When blast pressures were applied to floor and side walls, the predicted global rotations of the beams were frangible (breakable) walls. However, the beams near reflecting walls rotated much more than regulatory computation predicted, transferring greater impulse and energy to the beams and column. All local rotations for the different cases clearly exceeded two degrees.

These findings indicate that extensive damage in the connections comes from the blast radiating in three dimensions as well as the vertically applied pressure.

Deformation data for beams and column in the various analyses indicate that the beam cross sections twisted further due to dead loads.

Clearly, it is valuable to investigate structural connections using high-resolution finite-element analysis, Dr Krauthammer says. For example, a steel moment connection judged safe based on existing standards failed in the simulations. This suggests that guidelines may need revision to reflect the findings of these analyses.

Simulating collapse

Modelling the collapse of a ten-storey building presented different challenges, Dr Krauthammer points out. In progressive collapse, local damage leads to large-scale structural failure – an intrinsically transient, nonlinear phenomenon that is hard to model, understand or design against without FEA. The team used Abaqus to model 10-storey, 3D-moment steel frames with rigid and semi-rigid connections for their sensitivity to material, buckling and connection failures of specific columns. Six initial failure cases with rigid and semi-rigid connections were used to analyse the frames for progressive collapse. The team used both ideal (rigid plus hinge) and semi-rigid connections for the progressive collapse analyses. In the simulation with ideal connections, only the case where three columns were removed caused total instant collapse of the building.

"In a case with semi-rigid connections, the building also collapsed, but differently. We initiated failure at a single connection and it started a cascade of failures," Dr Krauthammer says. As additional connections failed and columns buckled, the floors above the removed columns fell, causing columns to buckle in the sixth floor.

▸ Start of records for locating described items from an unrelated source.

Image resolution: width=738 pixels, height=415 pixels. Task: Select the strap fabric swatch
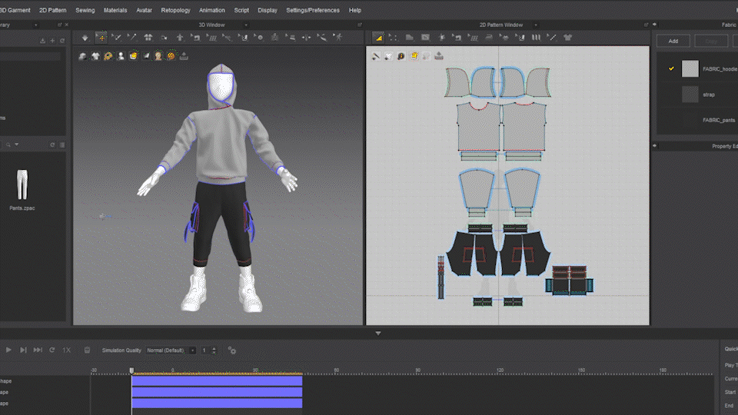coord(690,94)
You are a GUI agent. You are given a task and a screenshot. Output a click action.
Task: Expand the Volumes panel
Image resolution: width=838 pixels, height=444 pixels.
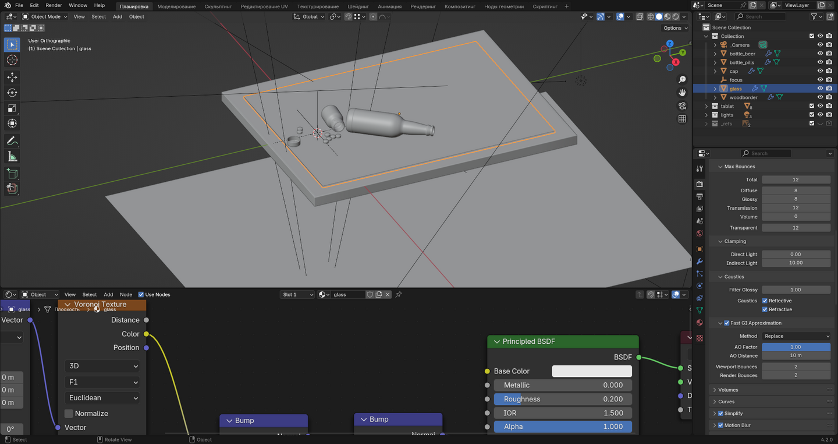click(x=728, y=390)
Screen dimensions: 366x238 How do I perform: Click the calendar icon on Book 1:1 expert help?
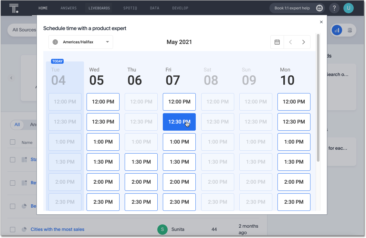(319, 8)
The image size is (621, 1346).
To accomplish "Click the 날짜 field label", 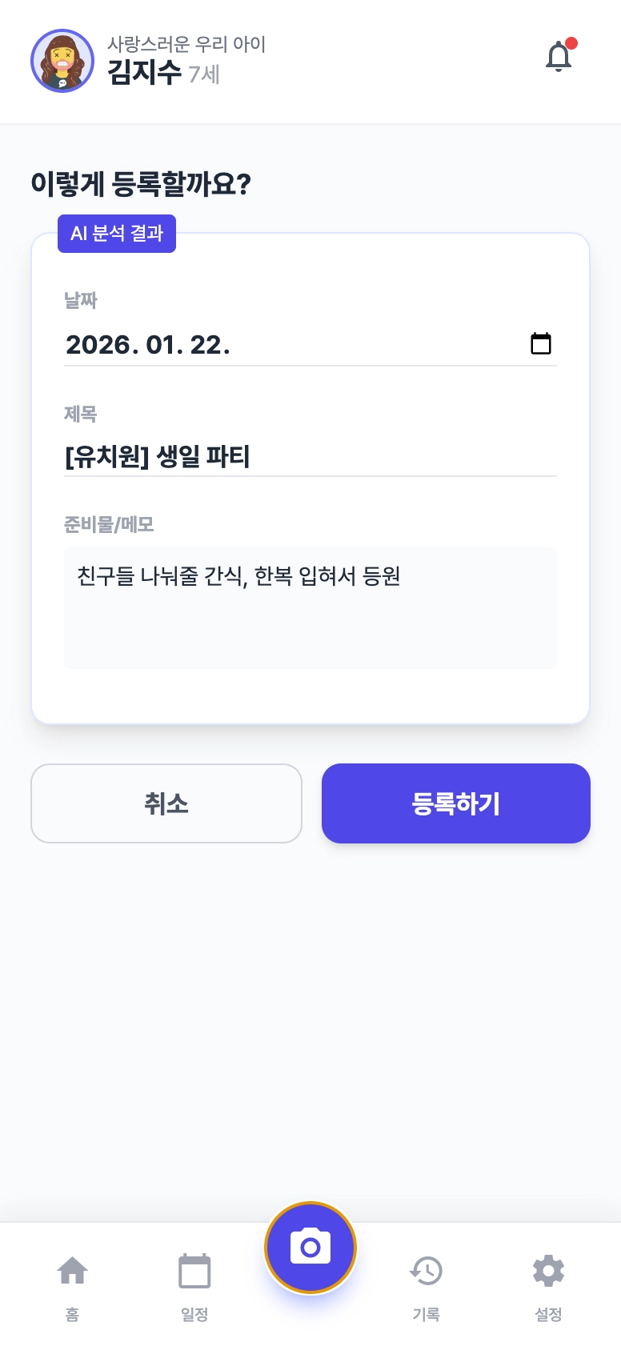I will (x=81, y=301).
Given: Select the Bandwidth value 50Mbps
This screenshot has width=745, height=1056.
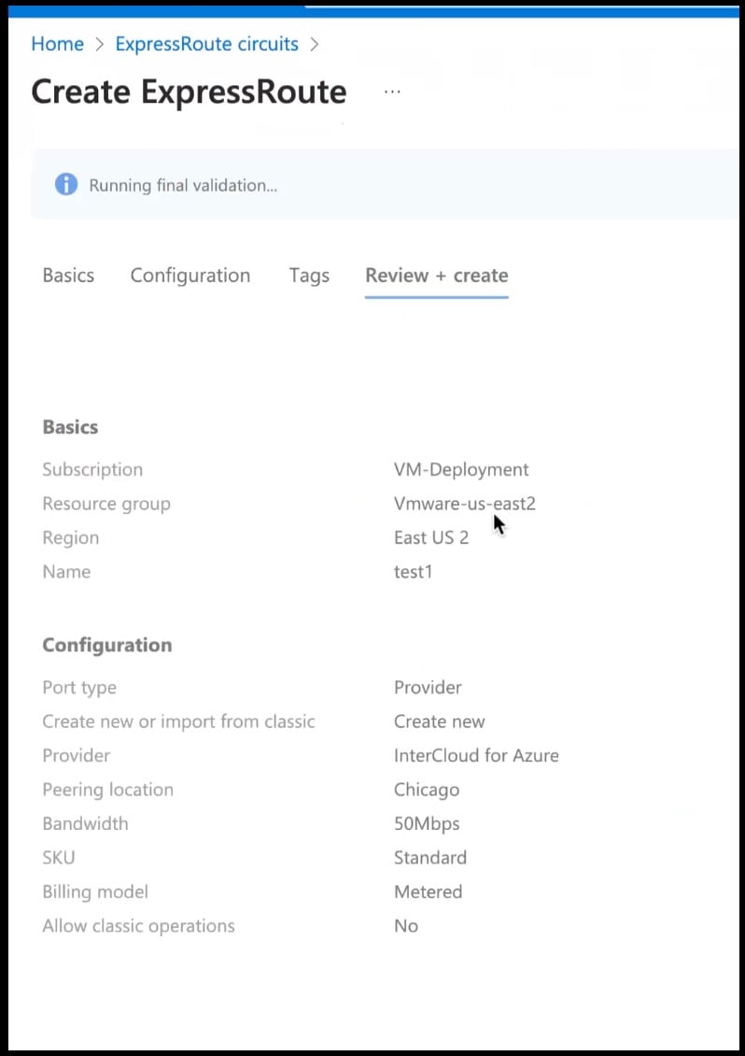Looking at the screenshot, I should pos(426,823).
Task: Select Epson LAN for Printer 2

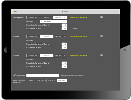Action: coord(33,37)
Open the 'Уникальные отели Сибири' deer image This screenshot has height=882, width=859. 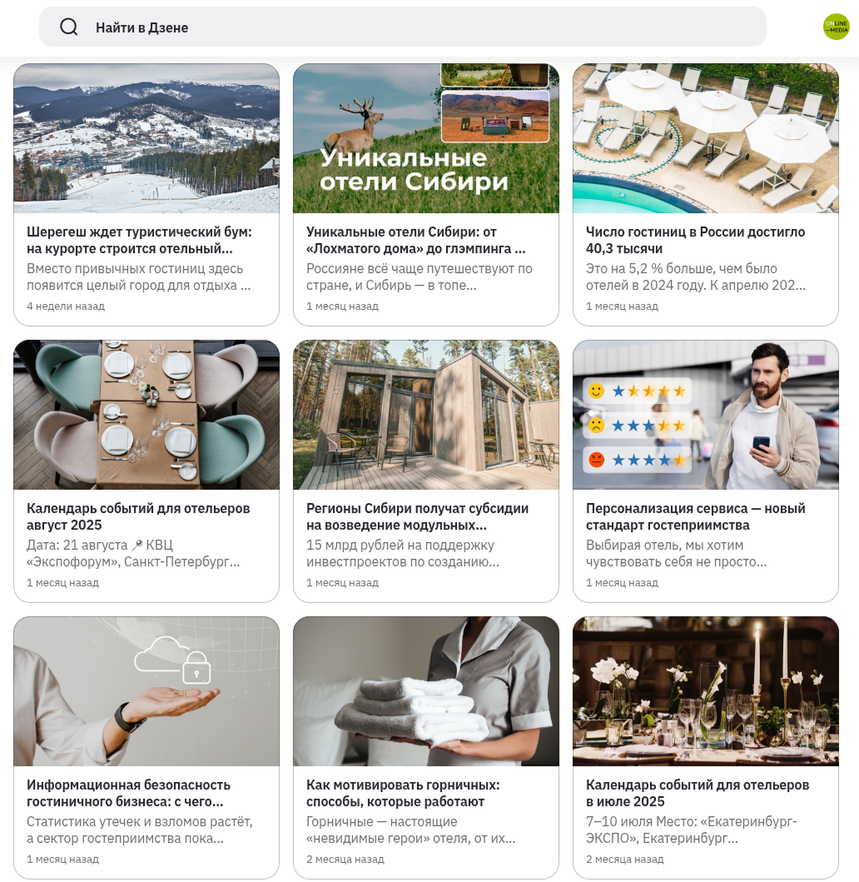coord(426,138)
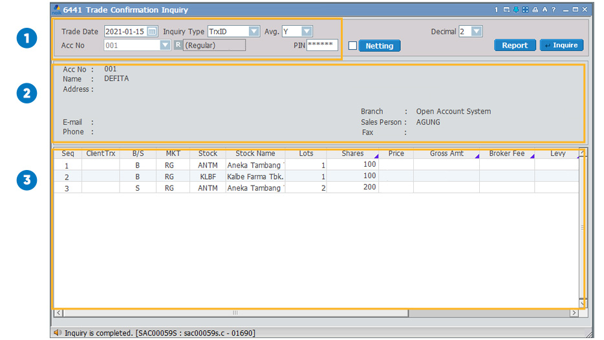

This column buckling initiated a horizontal failure propagation of the columns on the sixth floor and the whole floor failed. After that, the columns in the first floor buckled because the floors collapsed leading to the total collapse of the building.

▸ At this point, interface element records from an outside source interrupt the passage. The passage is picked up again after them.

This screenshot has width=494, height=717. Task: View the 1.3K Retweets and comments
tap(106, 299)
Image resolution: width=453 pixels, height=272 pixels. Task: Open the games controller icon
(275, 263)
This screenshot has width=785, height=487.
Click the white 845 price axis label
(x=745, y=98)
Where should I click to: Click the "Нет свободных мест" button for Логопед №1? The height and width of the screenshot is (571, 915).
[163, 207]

Even though the ideal and semi-rigid connection cases both caused total collapse for the two cases, nonlinear finite-element results showed very different qualitative behaviour. The collapse of the semi-rigid connection case was caused by a cascade of local failures, such as connection failures and columns buckling. However, the collapse of the ideal connection case was caused by column buckling in the first floor.

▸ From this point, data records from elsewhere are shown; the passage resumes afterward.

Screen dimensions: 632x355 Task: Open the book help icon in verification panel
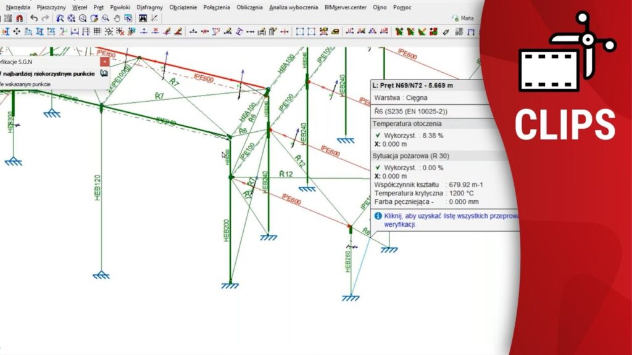104,73
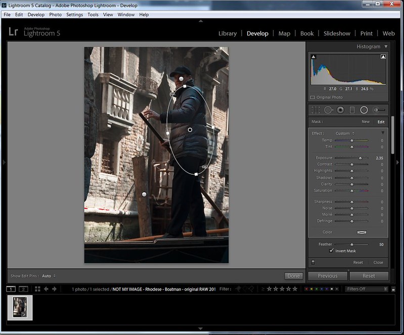This screenshot has width=404, height=335.
Task: Open the Effect Custom preset dropdown
Action: pos(345,134)
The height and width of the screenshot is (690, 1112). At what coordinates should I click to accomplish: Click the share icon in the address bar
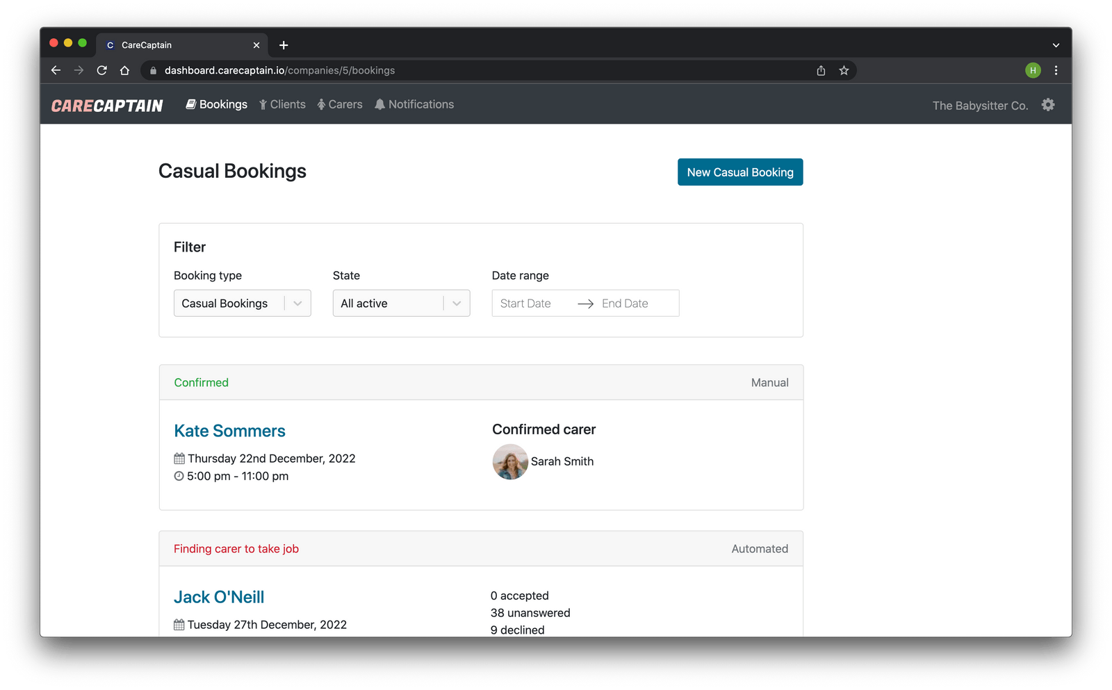[x=820, y=70]
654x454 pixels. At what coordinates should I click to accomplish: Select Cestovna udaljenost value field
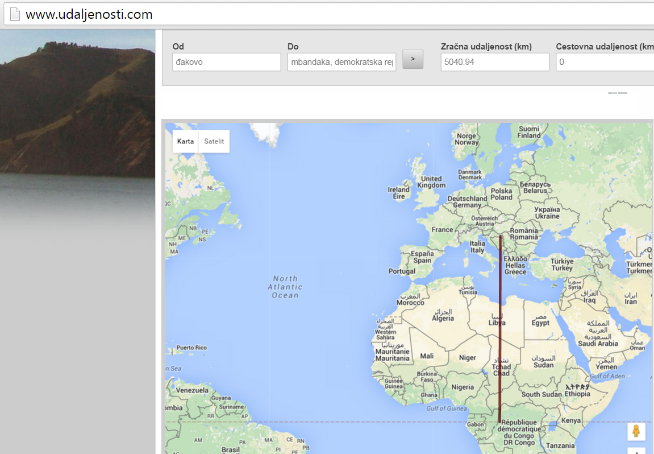tap(605, 62)
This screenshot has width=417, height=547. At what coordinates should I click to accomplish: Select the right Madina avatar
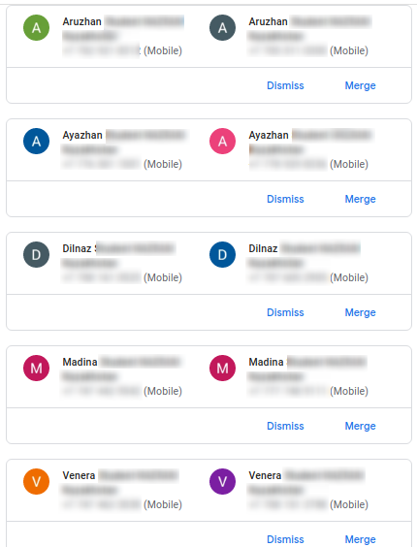pyautogui.click(x=223, y=368)
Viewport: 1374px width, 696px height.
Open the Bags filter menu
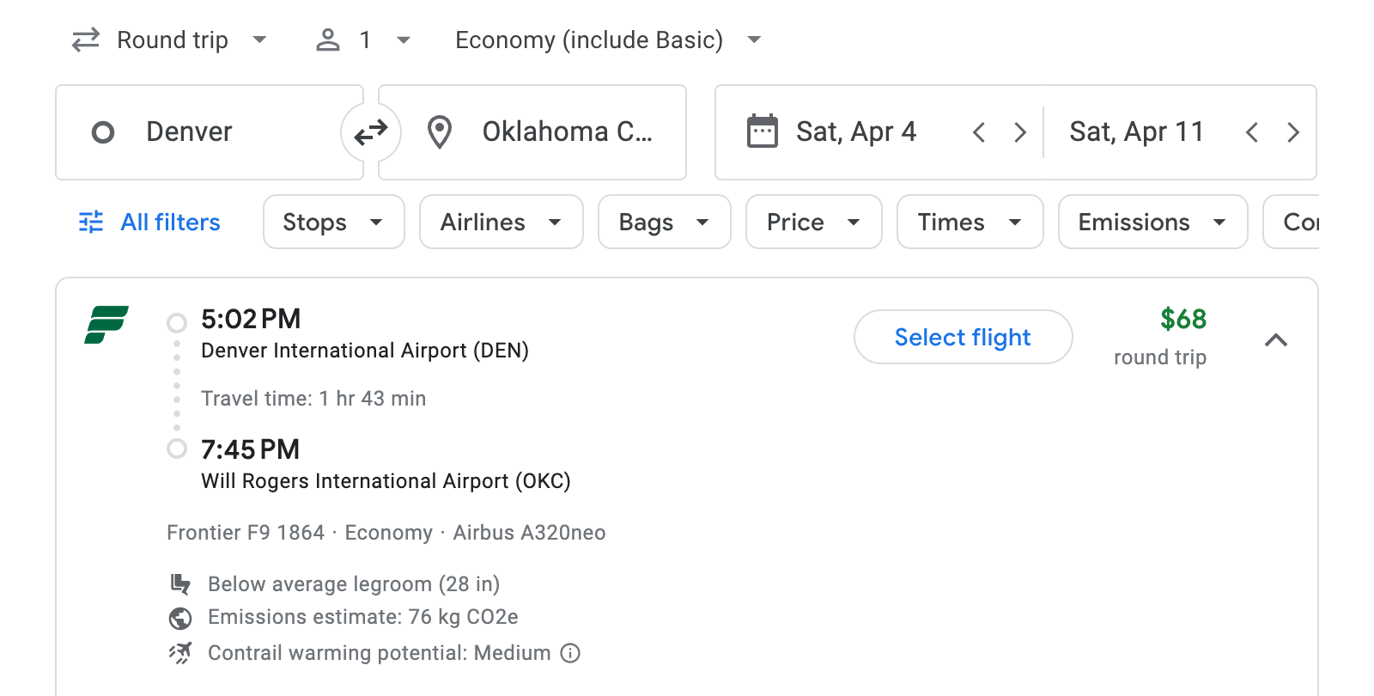tap(664, 222)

The analyses also showed that once failure propagation initiated (i.e. horizontal column buckling across a floor), it would not stop until it caused total, or almost total, collapse. Horizontal column buckling propagation appears to be the most critical factor to control to ensure building safety.

Modelling safer structures

The FEA analyses that Krauthammer and his team performed prove that it is possible to represent the true physical behaviour of steel building structures under actual loading and failure conditions. The analysis results corresponded closely with the data obtained from recent structural failures and collapses. The simulations point the way towards making FEA a required part of guidelines for building design.

The main resistance to changing the standards comes from inertia and the additional cost of analysis, but Dr Krauthammer thinks the results would justify the costs. Finite element analysis software can predict the behaviour of a structural design, Dr Krauthammer says. It also can guide civil engineers toward modifications that increase building safety and prevent collapse.

Updating the standards for building blast to include nonlinear FEA results would ensure that the engineers would have a large body of reliable models and data libraries to draw on for future projects.